The Quaker testimony on equality is rooted in the belief that there is that of God in everyone. Sometimes this is described as "the Light within." Quakers are as fallible in acting on this testimony as on any other. However the idea that we should see value in all humans has led us to oppose discrimination and cruelty prompted by such differences as race, gender, sexuality and disability. It has also led us to care for justice between individuals, groups and nations. Quakers are involved with prisoners and asylum seekers and have recently been involved in the Circles of Trust scheme, working with dangerous offenders after their release from prison. You may find it helpful to know that many Quakers refuse to use titles and address all people directly by their names.

The Quaker testimony on simplicity seems particularly apt in a time when there are concerns about the depletion of natural resources and damage to the environment. Historically it has also been linked to the testimony to equality with past Quakers, including William Penn and John Woolman, urging Quakers to avoid the acquisition of wealth for its own sake or for the sake of ostentatious display, especially in the face of poverty. Many Quakers are very concerned for the environment and sometimes care for the environment is listed as a separate testimony.

The Quakers' peace testimony is probably the best known. Almost all Quakers are pacifists.
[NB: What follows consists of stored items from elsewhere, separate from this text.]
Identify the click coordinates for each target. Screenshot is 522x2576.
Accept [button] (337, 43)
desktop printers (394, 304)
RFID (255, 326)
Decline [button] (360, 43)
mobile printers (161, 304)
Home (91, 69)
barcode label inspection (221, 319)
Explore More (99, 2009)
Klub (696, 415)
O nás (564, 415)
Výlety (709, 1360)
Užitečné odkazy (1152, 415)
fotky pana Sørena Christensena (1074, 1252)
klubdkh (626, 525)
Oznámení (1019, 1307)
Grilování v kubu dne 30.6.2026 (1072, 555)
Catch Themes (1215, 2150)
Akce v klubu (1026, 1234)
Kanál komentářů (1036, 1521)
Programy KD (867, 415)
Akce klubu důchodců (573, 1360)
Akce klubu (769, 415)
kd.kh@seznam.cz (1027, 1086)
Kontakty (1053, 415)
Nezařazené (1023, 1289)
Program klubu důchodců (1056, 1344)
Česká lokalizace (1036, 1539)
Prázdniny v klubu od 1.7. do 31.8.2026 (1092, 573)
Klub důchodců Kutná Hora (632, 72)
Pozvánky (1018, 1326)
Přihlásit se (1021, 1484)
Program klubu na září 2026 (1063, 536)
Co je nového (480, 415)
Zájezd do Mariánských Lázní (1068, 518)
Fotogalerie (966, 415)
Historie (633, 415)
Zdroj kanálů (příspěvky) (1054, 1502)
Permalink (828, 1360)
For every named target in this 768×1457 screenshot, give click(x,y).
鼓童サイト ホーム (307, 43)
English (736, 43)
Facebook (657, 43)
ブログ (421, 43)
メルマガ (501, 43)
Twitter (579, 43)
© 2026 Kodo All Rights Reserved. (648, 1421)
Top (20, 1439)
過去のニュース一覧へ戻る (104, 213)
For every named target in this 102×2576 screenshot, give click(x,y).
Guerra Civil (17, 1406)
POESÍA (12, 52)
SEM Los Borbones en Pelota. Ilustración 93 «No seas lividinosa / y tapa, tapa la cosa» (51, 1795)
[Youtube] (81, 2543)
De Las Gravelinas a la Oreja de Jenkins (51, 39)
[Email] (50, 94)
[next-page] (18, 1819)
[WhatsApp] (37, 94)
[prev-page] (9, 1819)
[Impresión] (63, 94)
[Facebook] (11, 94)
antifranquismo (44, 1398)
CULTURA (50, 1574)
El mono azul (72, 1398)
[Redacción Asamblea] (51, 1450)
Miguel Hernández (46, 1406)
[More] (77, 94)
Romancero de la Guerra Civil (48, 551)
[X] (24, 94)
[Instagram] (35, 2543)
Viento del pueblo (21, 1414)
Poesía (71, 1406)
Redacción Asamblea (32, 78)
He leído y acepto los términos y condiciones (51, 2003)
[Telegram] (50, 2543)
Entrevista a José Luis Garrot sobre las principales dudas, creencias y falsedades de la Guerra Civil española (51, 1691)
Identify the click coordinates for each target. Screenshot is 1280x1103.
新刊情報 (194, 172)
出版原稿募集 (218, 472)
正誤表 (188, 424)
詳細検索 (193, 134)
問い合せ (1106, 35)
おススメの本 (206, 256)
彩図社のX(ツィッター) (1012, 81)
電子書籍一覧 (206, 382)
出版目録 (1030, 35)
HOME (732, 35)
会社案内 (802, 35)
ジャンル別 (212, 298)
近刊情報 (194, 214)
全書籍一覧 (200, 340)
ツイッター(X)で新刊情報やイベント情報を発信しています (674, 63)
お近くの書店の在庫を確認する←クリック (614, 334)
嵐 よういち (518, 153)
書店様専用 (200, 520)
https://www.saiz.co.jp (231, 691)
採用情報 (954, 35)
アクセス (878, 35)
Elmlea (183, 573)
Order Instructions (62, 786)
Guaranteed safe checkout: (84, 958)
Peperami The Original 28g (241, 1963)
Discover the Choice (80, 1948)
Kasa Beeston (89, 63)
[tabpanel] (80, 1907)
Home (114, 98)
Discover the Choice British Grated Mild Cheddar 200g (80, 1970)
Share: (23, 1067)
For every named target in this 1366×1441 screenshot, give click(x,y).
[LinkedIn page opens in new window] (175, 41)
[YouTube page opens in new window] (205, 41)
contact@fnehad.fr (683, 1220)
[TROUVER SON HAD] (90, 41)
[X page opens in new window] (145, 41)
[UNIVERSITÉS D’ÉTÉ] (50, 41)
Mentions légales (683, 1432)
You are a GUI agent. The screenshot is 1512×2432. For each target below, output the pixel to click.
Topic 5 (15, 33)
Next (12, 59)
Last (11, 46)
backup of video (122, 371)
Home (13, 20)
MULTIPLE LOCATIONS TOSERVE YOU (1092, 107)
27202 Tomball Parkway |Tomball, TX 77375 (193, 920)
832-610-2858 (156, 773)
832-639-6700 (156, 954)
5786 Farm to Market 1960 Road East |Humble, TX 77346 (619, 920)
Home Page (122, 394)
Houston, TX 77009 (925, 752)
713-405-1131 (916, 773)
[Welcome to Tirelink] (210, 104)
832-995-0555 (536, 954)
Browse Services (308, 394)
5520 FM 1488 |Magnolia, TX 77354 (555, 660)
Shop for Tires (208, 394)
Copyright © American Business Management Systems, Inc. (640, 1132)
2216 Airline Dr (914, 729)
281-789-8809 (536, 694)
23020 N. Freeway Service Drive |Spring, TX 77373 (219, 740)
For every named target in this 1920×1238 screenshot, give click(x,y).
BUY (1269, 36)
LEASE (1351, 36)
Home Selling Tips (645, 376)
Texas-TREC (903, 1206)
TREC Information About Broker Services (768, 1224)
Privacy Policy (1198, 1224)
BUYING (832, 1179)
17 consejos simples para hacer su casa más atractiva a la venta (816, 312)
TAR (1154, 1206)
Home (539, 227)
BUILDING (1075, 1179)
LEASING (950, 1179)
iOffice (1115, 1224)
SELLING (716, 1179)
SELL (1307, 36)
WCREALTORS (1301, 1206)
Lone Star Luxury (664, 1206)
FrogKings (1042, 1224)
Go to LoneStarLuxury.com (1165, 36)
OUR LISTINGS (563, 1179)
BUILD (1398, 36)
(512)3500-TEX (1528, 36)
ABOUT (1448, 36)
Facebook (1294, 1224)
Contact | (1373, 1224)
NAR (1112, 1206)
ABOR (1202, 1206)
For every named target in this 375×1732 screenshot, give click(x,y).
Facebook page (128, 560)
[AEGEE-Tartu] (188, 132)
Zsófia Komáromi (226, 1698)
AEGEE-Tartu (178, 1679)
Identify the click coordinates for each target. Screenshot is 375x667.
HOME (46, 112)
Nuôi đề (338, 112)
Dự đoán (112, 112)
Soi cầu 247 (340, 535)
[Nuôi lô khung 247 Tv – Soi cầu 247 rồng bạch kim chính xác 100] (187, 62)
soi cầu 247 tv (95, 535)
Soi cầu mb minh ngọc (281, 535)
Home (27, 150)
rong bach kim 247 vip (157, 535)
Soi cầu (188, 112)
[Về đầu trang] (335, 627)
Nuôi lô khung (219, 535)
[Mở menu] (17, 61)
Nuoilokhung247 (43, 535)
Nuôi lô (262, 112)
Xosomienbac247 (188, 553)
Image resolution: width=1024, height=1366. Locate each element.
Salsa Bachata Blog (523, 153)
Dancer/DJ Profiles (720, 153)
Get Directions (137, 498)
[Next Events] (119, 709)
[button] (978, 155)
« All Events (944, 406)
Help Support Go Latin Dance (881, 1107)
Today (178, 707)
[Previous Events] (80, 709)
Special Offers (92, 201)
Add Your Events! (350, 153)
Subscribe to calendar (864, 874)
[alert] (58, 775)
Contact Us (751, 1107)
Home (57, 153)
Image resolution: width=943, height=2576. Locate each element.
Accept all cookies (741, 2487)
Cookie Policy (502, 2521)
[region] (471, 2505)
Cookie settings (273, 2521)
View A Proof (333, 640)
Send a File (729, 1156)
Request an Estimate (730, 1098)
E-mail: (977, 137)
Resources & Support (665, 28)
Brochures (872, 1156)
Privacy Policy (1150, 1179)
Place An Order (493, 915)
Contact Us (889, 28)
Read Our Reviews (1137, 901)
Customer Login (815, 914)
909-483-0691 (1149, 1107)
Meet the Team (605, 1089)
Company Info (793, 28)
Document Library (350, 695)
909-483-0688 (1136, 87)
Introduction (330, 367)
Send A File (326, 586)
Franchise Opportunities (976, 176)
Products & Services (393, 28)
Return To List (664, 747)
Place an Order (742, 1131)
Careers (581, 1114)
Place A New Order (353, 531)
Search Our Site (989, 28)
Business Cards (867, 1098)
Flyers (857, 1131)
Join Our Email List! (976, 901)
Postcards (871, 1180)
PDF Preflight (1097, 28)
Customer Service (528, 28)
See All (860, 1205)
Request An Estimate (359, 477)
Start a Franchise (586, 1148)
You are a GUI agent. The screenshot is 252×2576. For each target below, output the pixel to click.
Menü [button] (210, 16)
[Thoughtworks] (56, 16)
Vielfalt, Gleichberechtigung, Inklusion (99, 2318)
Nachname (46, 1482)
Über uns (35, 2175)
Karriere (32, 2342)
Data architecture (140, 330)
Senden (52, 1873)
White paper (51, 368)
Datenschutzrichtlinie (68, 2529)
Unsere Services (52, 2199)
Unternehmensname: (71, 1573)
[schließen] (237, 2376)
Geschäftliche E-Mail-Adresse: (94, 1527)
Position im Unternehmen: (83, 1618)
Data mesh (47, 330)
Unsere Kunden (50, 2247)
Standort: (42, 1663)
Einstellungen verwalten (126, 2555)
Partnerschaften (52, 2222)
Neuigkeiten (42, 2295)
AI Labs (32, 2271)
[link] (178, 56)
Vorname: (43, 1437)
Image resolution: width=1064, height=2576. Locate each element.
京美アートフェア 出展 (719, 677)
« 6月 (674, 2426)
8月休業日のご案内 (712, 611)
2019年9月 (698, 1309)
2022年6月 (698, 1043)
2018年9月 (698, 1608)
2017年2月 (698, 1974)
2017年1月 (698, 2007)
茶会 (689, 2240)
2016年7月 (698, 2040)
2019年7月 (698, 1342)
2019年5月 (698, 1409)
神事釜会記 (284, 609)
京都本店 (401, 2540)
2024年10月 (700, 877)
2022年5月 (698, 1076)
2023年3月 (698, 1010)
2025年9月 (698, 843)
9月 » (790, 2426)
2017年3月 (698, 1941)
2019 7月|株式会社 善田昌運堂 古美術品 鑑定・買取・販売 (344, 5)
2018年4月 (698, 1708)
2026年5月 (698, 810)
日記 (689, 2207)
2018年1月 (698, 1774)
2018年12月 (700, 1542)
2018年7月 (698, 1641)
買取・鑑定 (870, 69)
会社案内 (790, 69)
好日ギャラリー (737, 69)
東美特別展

This isn't just a matter of refusing to support or fight in wars. Quakers look for what they term the "seeds of war" in their own lives, in society, in political structures and public actions. Quakers are involved in opposing war through a range of activities and organisations. These include work against military recruitment in schools, opposing the recruitment of child soldiers in Britain and overseas; campaigning against nuclear weapons and the arms trade and also working in schemes which offer training in conflict resolution to children and adults.

It's not possible to offer a summary of all Quaker concerns but I hope this post helps readers to consider some of their own priorities. I also that all the candidates will reply and explain where they stand in relation to the broad points raised by the testimonies. This will help Beeston Quakers and other readers of this blog to decide how best to cast their votes.